Once considered healthier than breast milk, formulas are now seen as a second-rate option for infant nutrition. Neither assessment is really fair. Formulas are a fine choice too. If you plan to use them, either as a sole source of nutrition or in combination with breast milk, this is what you need to know.
All baby formulas contain the same basic nutrients in the exact same ratio. This is not by chance but by law. In fact, to be called formula, a substance must meet strict FDA requirements by replicating the amounts of fat, sugar, protein, vitamins, and other elements naturally present in breast milk.
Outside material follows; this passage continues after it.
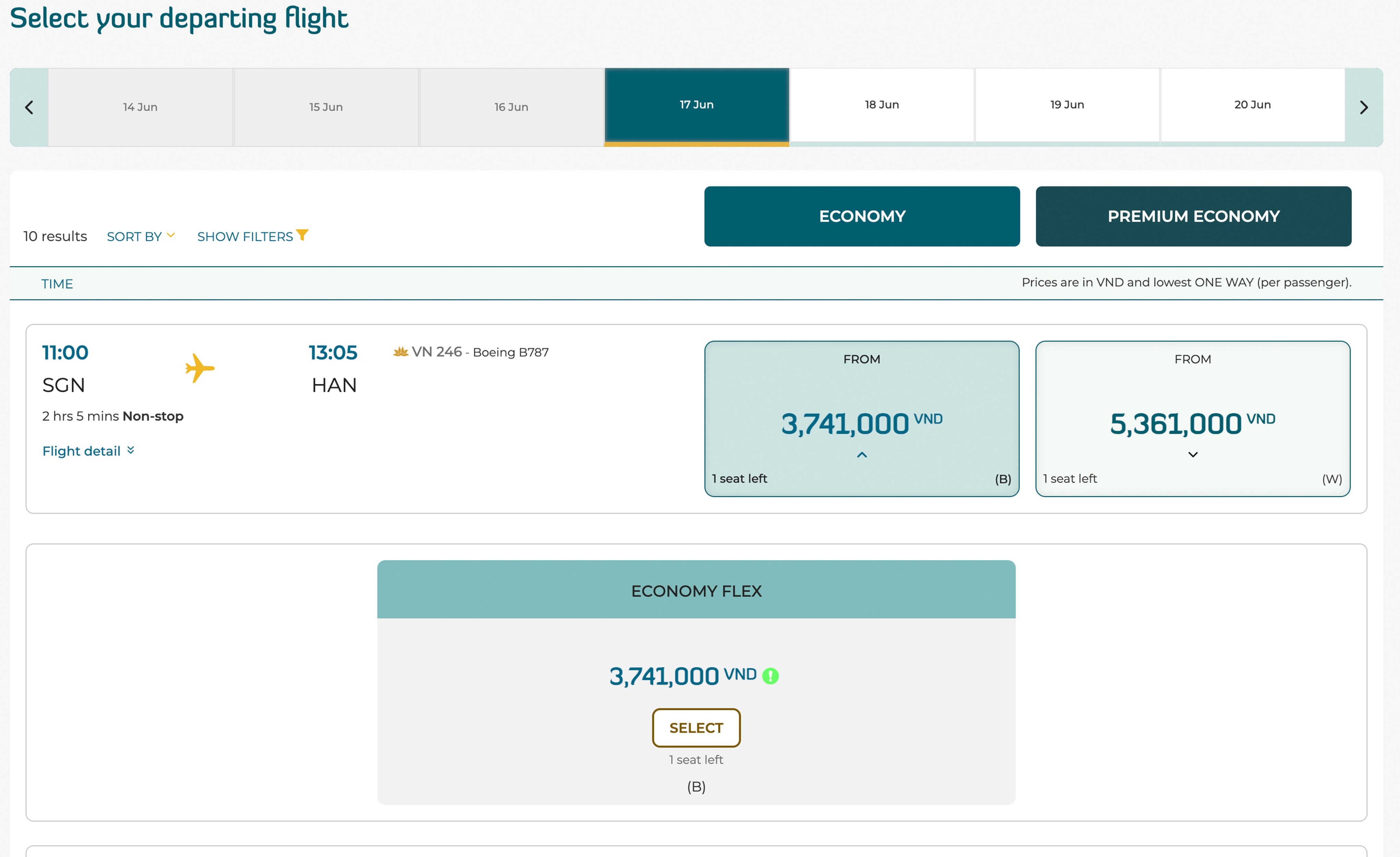1400x857 pixels.
Task: Click the 14 Jun date tab
Action: pos(140,107)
The amount of iron varies from formula to formula [See: Iron]. The proteins in formula come from diverse sources, generally cow’s milk, soy milk, or a lactose-free milk, but all sources provide the same nutrition.
Formulas are sold as a powder or reconstituted liquid. The latter is just a more expensive version of the former mixed with sterile water and packaged in a can. If you’re using a powder, you simply reconstitute it following the directions on the can by using tap water, which, in many states adds the appropriate quantities of fluoride [See: Fluoride]. As for boiling or even filtering the water, it’s largely unnecessary, as most tap water is not contaminated and therefore perfectly safe for babies.
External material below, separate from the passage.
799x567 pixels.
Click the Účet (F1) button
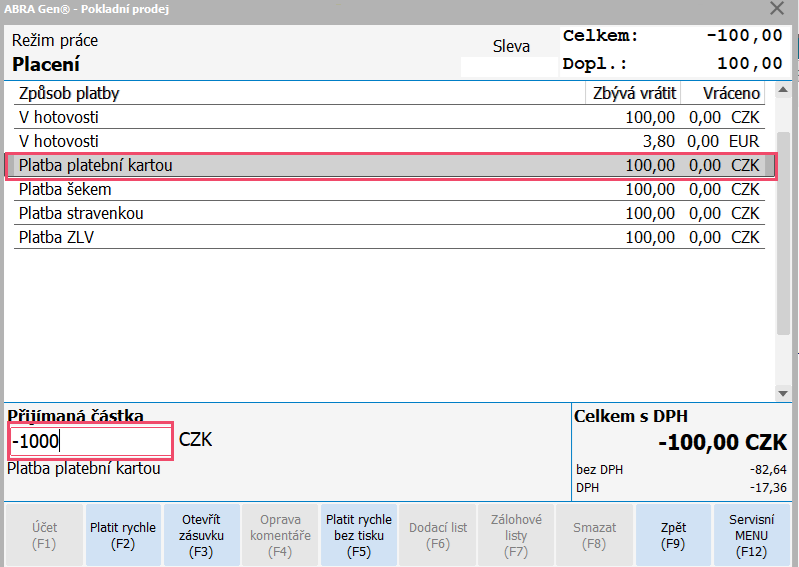44,535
Every so often, formula companies trumpet the addition of a “super element” such as a lipid; the text on the side of the box stops just short of suggesting that this magical ingredient will guarantee Lucy admission to an elite university. None of these “super elements” has a proven benefit, apart from increasing the company’s sales.
Why are there so many kinds of formula?
Don’t let yourself be confused by the diversity. Just as with detergents, the variety is mostly a matter of marketing.
Which one should I use?
I recommend the cheaper one. It’s just as good as the others and only cheaper because the company is keeping its marketing costs down.
Liquid or powder?
Powders are much more convenient. But follow the directions on the can carefully; incorrect concentrations may pose a serious hazard for newborns.
How do I know if my baby is allergic to a milk-based formula?
Again, allergy to—or, more accurately, intolerance to—formula is much rarer than people think. Some signs to watch for are vomiting or extreme diarrhea, poor weight gain, or blood in the stool, in which case your doctor will recommend a soy or lactose-free formula. Be aware that crying is unlikely to be a sign of allergy or intolerance. The same goes for spitting up or vomiting, which are more likely normal or caused by overfeeding or reflux.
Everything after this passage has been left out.